Nonprofit organizations do not have shareholders. Therefore, they raise capital through fund-raising activities. Funding sources of nonprofit organizations include individual and corporate donations, grants from private and government funders, fees for services, and investment.
Gifts and Donations
Gifts and donations come from individuals, companies, charitable trusts and foundations. Usually, they are considered private funding that nonprofit organizations can use for whatever purpose related to their vision and mission. Gifts and donations are tax deductible. Some examples of gifts and donations include, but are not limited to:
Bequests: This is a donation made on the donor's death, not affected by estate tax. Bequests are like donations, but differ in the sense that they happen only when the donor passes away; then the value of the donation is removed from the donor's taxable estate.
Charitable remainder trust (CRT): The asset being donated is removed from the donor's estate and placed in a trust, thus removing the asset from the donor's taxable estate. Once the trust beneficiaries get up to 20 years' worth of income, the amount left over goes to the charity. There are two types of CRTs. There can be a charitable remainder annuity trust (CRAT), which helps ensure that the beneficiaries receive a fixed amount of income each year. The donor sets up a certain amount that the trust will pay the beneficiary each year, but must have a minimum payout of 5%. The payments are fixed. If the interest amount is not enough to cover the payment, the CRT can be a charitable remainder unitrust (CRU). In that case, the donor gives the same percentage of the trust each year to the beneficiaries. This amount can change based on the current value of the assets.
Grants are money that a nonprofit organization receives from private foundations, public agencies, or other grant makers, which does not have to be repaid. However, the grant money received is tied to specific goals, objectives, and outcomes.
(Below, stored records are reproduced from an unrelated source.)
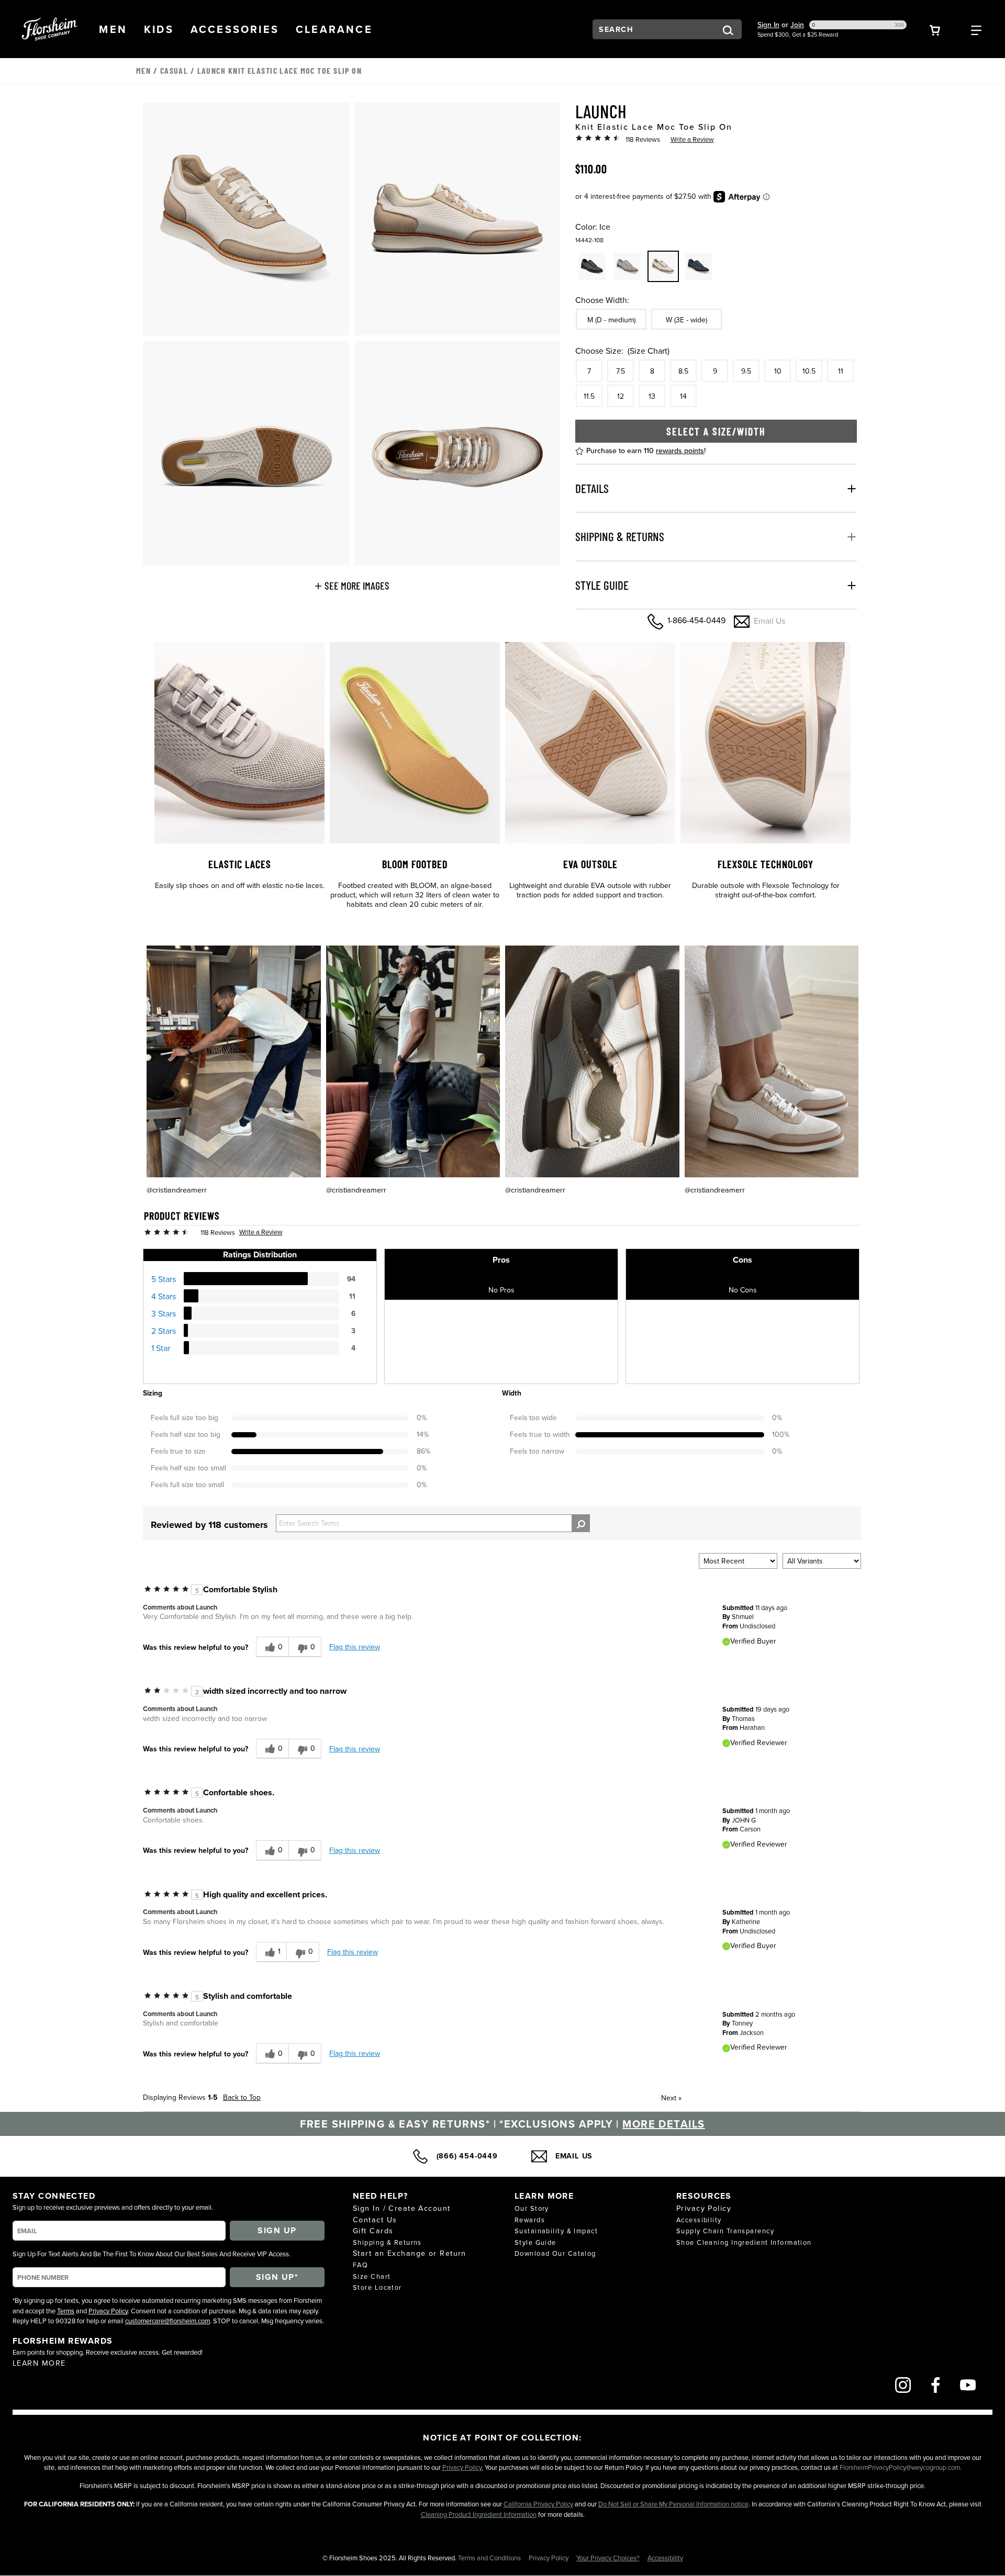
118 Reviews (643, 139)
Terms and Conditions (490, 2557)
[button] (113, 28)
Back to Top (242, 2097)
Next (671, 2098)
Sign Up (277, 2230)
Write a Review (692, 139)
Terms (65, 2310)
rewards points (680, 450)
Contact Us (375, 2219)
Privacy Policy (108, 2310)
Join (797, 24)
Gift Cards (373, 2230)
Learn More (39, 2362)
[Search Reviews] (581, 1523)
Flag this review (354, 1646)
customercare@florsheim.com (167, 2320)
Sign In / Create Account (402, 2207)
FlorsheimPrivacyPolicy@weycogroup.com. (901, 2467)
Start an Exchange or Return (409, 2252)
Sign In (768, 24)
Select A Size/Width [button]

Grants always come with the conditions under which the money can be spent.
Nonprofit organizations can borrow money to start income-generation activities, such as a social enterprise. Borrowing can take the form of debt finance that must be paid back. Some nonprofit organizations take advantage of the opportunity for equity finance, in which an investor takes a risk by making money available to a business with the expectation that the reward will be shared. Usually, it is very difficult for nonprofit organizations to borrow money because of their very not-for-profit nature. However, some financial institutions are open to consider borrowing requests from nonprofit organizations.
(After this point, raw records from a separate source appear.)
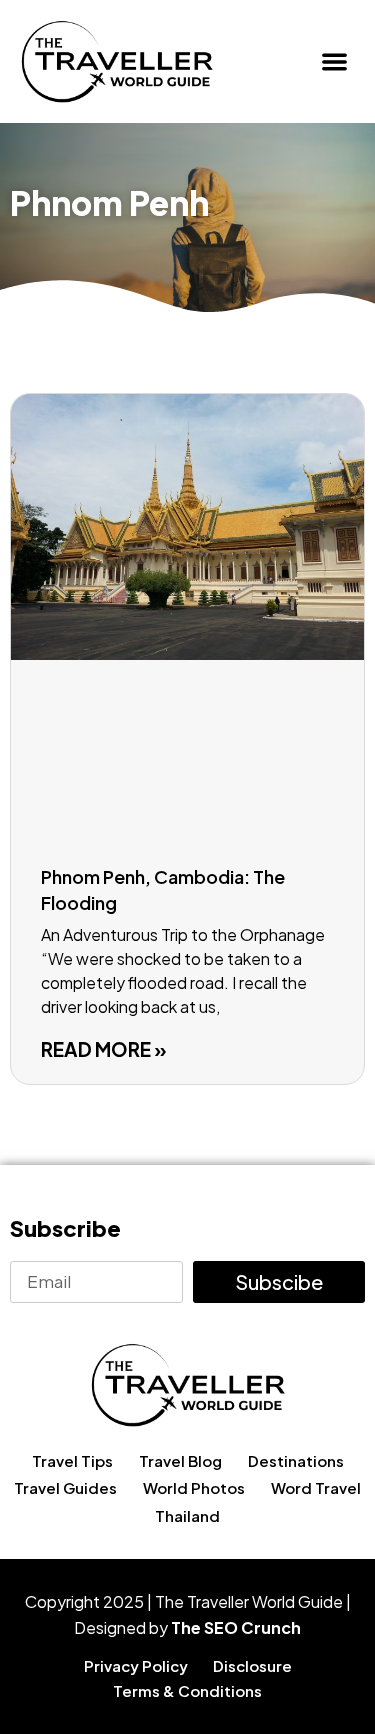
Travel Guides (65, 1487)
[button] (335, 61)
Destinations (296, 1460)
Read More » (104, 1049)
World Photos (194, 1487)
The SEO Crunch (236, 1627)
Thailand (187, 1515)
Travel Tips (72, 1460)
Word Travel (316, 1487)
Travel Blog (180, 1460)
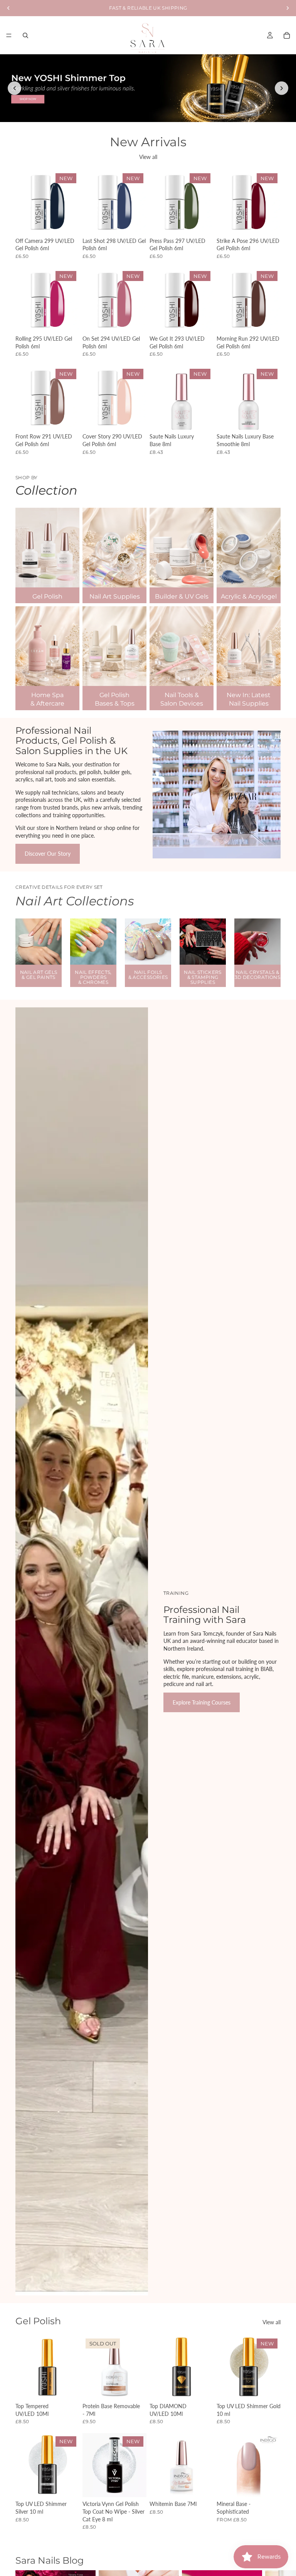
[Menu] (9, 35)
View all (148, 157)
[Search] (25, 35)
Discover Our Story (48, 853)
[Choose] (269, 2485)
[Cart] (286, 35)
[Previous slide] (14, 88)
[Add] (67, 222)
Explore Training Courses (201, 1702)
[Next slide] (281, 88)
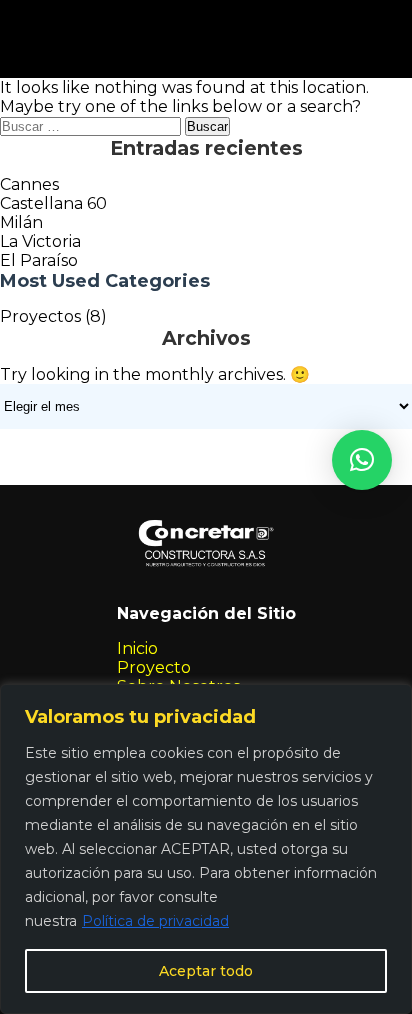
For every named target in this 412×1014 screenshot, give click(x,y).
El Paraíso (39, 260)
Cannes (29, 184)
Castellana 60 (53, 203)
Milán (21, 222)
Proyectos (40, 316)
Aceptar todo (206, 971)
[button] (362, 460)
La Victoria (40, 241)
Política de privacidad (155, 921)
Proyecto (154, 667)
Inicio (137, 648)
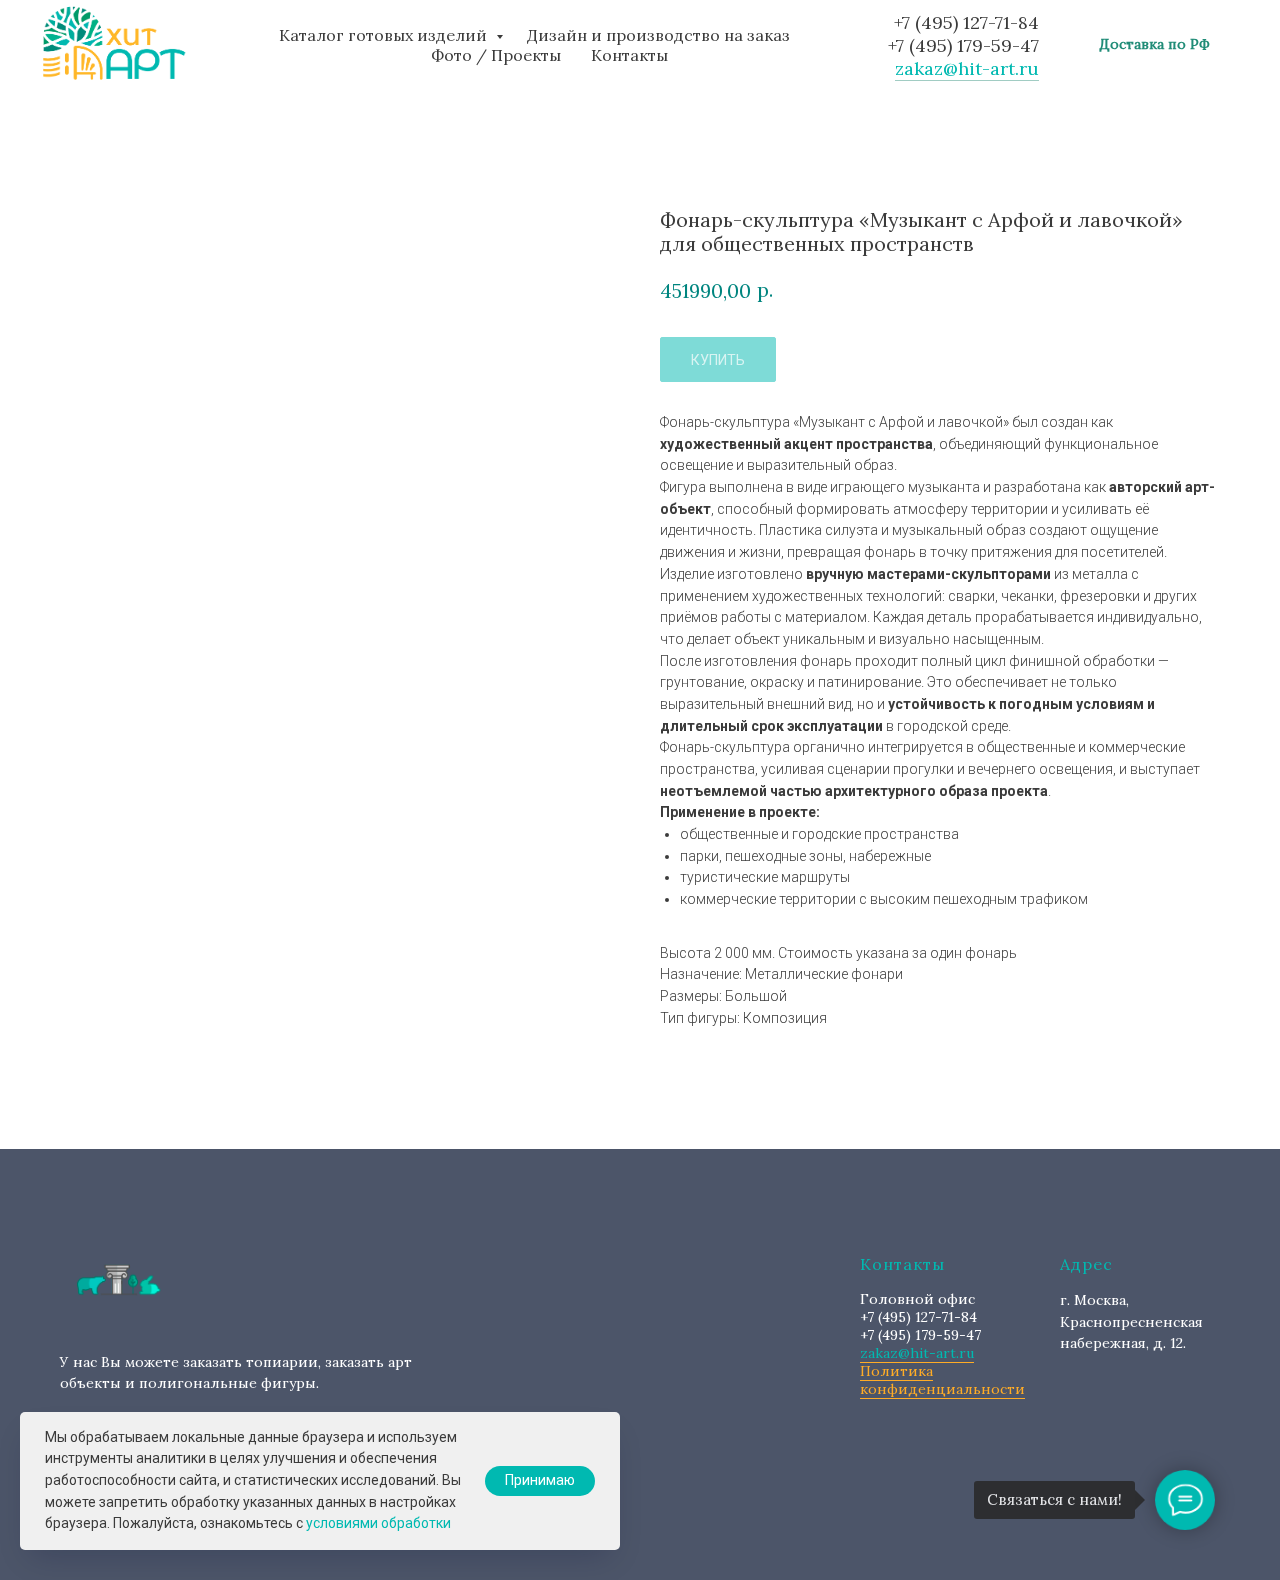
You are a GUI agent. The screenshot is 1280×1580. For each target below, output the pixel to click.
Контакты (629, 55)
Nonprofit organizations can sell goods and services to members, or even to the public, in order to generate income for their activities. For example, a nonprofit organization can organize an event and sell tickets, or produce a publication to sell, or provide consulting services.
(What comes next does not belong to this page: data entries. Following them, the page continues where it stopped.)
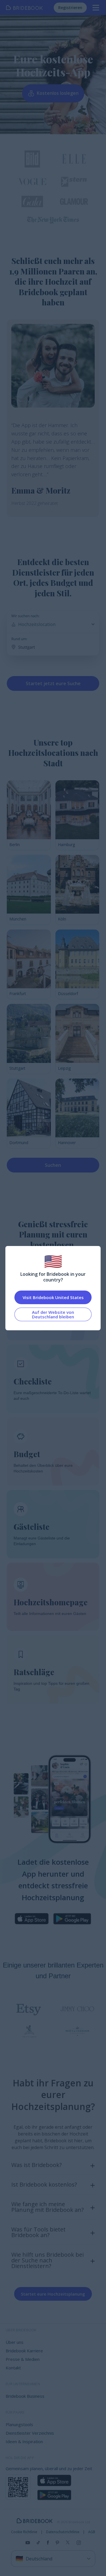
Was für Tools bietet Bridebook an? (38, 2232)
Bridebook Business (25, 2396)
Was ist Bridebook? (36, 2165)
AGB (91, 2532)
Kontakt (13, 2368)
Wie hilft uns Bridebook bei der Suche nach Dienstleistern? (47, 2260)
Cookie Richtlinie (24, 2532)
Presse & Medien (23, 2359)
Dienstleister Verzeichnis (30, 2433)
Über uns (14, 2342)
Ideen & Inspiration (24, 2441)
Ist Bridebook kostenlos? (44, 2184)
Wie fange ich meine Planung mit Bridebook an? (47, 2207)
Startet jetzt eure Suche (53, 683)
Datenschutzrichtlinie (62, 2532)
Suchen (53, 1165)
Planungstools (19, 2424)
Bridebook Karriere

A donor-advised fund is a charitable instrument through which a nonprofit organization administers charitable donations on behalf of an individual, a family, or an organization. The advised-donor fund provides relief to the individual, family, or organization by not having to incur the administrative expenses of creating a private foundation. Donor-advised funds are new and allow the donors to have tax advantages while directing the use of their donation.
Fee for Service
Some nonprofit organizations provide services for a small fee. This is the agreed-on money paid for services provided. There do not have to be contracts or expectations of future services, and the cost for services can be driven by market trends and /or competitors or similar organizations.
Nonprofit organizations invest in for-profit-like activities in order to generate additional income to support their activities. Investment can be made in pension funds, self-insurance funds, or endowment funds.